In theory, yes, but in practice, especially in Google's case, that won't work. YouTube could probably survive on its own ( due to the astronomical costs associated we can't be sure unless Google share more numbers), but no other part of Google's consumer-oriented services, and even some of their business oriented ones ( G Suite/Workspace/whatever it's called this week) can't be profitable, ever, and are only subsidised by data at scale and ads.
How would you split Google into entities that won't go bankrupt within a year? ( And you wouldn't want that because it would piss off people and would help the cause of the anti-regulation and anti-government uneducated people). Maybe GCP, Android foundation, YouTube, rest of Google could work, but the "rest of Google" is still too big and too powerful.
Forcing them to open their data and platforms ( e.g. allowing other ad networks to access Google's tracking data and to serve ads via them) could diminish their monopoly, but it could also diminish their profits and force them to cut some less profitable parts of the company even more ( and that might be good).
Same thing with Facebook, just a bit easier - splitting off Instagram and Whatsapp will absolutely improve things, but the remainder is still to big and powerful. Twitter is even worse, you can't split anything.

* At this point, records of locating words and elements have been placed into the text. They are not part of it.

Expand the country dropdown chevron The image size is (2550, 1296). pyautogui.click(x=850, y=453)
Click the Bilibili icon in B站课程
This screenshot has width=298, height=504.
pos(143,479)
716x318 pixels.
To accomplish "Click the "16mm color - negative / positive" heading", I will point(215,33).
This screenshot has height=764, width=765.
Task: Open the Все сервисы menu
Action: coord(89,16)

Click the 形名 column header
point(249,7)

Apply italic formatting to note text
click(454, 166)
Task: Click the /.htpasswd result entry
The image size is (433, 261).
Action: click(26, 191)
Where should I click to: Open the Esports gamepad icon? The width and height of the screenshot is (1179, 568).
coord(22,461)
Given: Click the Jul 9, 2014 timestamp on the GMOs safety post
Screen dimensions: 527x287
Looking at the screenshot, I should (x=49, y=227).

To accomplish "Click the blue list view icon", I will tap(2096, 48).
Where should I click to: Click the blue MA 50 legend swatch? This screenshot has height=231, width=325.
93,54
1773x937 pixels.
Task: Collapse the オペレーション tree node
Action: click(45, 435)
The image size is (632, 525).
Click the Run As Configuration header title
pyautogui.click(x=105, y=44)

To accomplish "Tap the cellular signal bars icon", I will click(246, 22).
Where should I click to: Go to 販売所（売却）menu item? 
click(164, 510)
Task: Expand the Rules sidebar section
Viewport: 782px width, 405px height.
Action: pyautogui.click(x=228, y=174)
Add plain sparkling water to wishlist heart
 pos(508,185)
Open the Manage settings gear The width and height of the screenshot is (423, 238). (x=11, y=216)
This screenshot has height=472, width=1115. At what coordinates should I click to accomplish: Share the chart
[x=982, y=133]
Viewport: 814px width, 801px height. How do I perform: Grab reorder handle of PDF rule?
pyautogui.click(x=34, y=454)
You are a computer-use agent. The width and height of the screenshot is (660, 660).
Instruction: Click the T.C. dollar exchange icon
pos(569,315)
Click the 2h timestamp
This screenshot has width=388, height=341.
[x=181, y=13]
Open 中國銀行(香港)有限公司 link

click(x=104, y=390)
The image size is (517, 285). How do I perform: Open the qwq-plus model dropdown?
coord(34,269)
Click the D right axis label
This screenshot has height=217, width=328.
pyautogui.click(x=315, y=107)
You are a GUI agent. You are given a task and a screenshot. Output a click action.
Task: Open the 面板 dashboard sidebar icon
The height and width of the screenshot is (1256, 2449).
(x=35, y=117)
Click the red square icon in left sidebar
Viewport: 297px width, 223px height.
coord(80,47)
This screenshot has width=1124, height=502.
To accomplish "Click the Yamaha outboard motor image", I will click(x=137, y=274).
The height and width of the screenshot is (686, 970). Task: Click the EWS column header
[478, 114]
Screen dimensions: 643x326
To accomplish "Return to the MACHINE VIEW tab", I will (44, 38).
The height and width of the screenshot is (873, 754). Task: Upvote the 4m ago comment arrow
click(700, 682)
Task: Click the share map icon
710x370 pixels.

Anti-monopoly laws and frameworks need to be updated for the modern world, because the logic that worked for physical assets, sales and infrastructure ( e.g. the US split oil companies and telcos along physical lines) no longer works for Internet companies.
You can use anti-monopoly laws to do other things besides just breaking up companies. You can force them to not use their other entities to advantage themselves over competitors (promoting google services over others in search results). You can force interoperability and prevent shutting out competitors. You can prevent buying up new companies that compete with a google product. You could enforce a minim standard for consumer protection and codify rights to access for customers.
Many power companies have government enforced monopolies across the US. They also are heavily regulated and limited in what they can do to prevent them using their monopoly to extort, abuse, or neglect consumers.
That doesn't actually matter. Its a 'poor Google' argument, not an argument against breaking up a monopoly. The new divisions would have to figure out how to survive, like anybody else in the market. Definitely 'not our problem'
Why break up totally different services in the name of monopoly-cracking? What's the monopoly on? In what sector would breaking it into different services decrease monopolies?